Ajanta cave 12 accommodates audiences appreciative of ancient architecture and art in the 200th anniversary year of European access to Ajanta cave wall paintings and sculptures in central-north Maharashtra state, central-west India.
Itinerant artisans and monks built Ajanta cave 12, downward from the ceiling to the floor, during the first excavation of the 1,300- to 2,300-year-old Ajanta Caves. Ajanta cave 12 constitutes the 12th cave from the horseshoe-shaped, 1,968.5-foot- (600-meter-) long Ajanta Caves' upper end above the Waghora (from Sanskrit व्याघ्र, "tiger") River bend. Ajanta cave 12 and Ajanta caves 8, 13 and 15A/30 designate Ajanta's four oldest vihara (from Sanskrit विहार, "walking [hall]") dwellings for artisans, merchants and monks.
Perhaps Ajanta cave 12 evokes rainy-season sleep-overs by the second Buddha, whose Sanskrit monikker अजित (Ajita, "invincible") perhaps explains enigmatic etymologies of Ajanta Caves' namesake village.

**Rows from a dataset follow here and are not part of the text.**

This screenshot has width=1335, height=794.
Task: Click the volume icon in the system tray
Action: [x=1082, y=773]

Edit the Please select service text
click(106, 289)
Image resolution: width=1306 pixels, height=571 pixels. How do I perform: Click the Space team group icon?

Ajanta cave 12 formerly fit within an enclosed 48.88-foot- (14.9-meter-) long, 58.46-foot- (17.82-meter-) wide floor plan with one side functioning as the entry and exit façade.
Itinerant artisans and monks ground tunnels into horizontal layers of flood basalt rock that gave Waghora glen extensions of the Deccan Plateau Traps near-perpendicular cliff faces. They headed their cliff-face tunnels into collapse- and landslide-prone rock downward from ceiling to floor levels and outward, back and forth between east-west and north-south walls. Ajanta cave 12 included the rectangular integration of a screened façade with an exterior onto the veranda and an interior onto three walls with cell doors.
Itinerant artisans and merchants and itinerant and resident monks journeyed through screened veranda doors into a court with four cell doors in each of three walls.

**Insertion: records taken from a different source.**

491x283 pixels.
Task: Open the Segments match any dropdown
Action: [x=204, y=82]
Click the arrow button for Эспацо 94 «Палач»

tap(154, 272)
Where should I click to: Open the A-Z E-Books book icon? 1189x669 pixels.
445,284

Itinerant artisans and monks kept their 2,000- to 2,300-year-old court astylar (without columns or pilasters, from Greek ἁ-, a-, "out" and στῦλος, stûlos, "column, pillar, support").
The central court lacks the Ajanta cave wall paintings and painted, sculpted ceilings and pillars that leave other caverns black, blue, green, red, white and yellow. It models flat floors and low ceilings for three walls that manifest a window-arched shrine niche between, and a window arch above, each of 12 doors. An inscription on the back wall, in script perhaps from the second or first century B.C., notes Ajanta cave 12 as gifted by the merchant Ghanamadada.
Ajanta cave 12 offers an unaccessorized suite, in semi-open air, for undecorated doubles in the 200th anniversary year of European-accessed Ajanta cave wall paintings and sculptures.

Buddhist texts predict the next Buddha (from Sanskrit बुद्ध, "awakened"), Maitreya (from Sanskrit मैत्रेय, "benevolent"), 5,000 years after his immediate predecessor, Prince Siddhartha Gautama (624?-544 B.C.?).
Pre-enlightened Siddhartha Gautama (from Sanskrit गौतम, "successful" and गौतम, "bright light [dispels] darkness") Buddha, like Maitreya currently, queued up 550 bodhisattva (from Sanskrit बोधिसत्त्व, "enlightened existence") lifetimes. Perhaps Maitreya, during perhaps the fifth of perhaps six bodhisattva lifetimes since Gautama Buddha's lifetime, rested on one of 24 Ajanta cave 12 stone-sculpted, stone-pillowed beds. Maitreya's 500 bodhisattva lifetimes before the sixth millennium, like Gautama Buddha's bodhisattva lives before his 550th as Prince Siddhartha, stress middle paths between self-absorption and self-mortification.
The 200th anniversary year of European-accessed Ajanta cave wall paintings perhaps tenders Ajanta cave 12 as between the middle and most austere of vihara monastery caverns.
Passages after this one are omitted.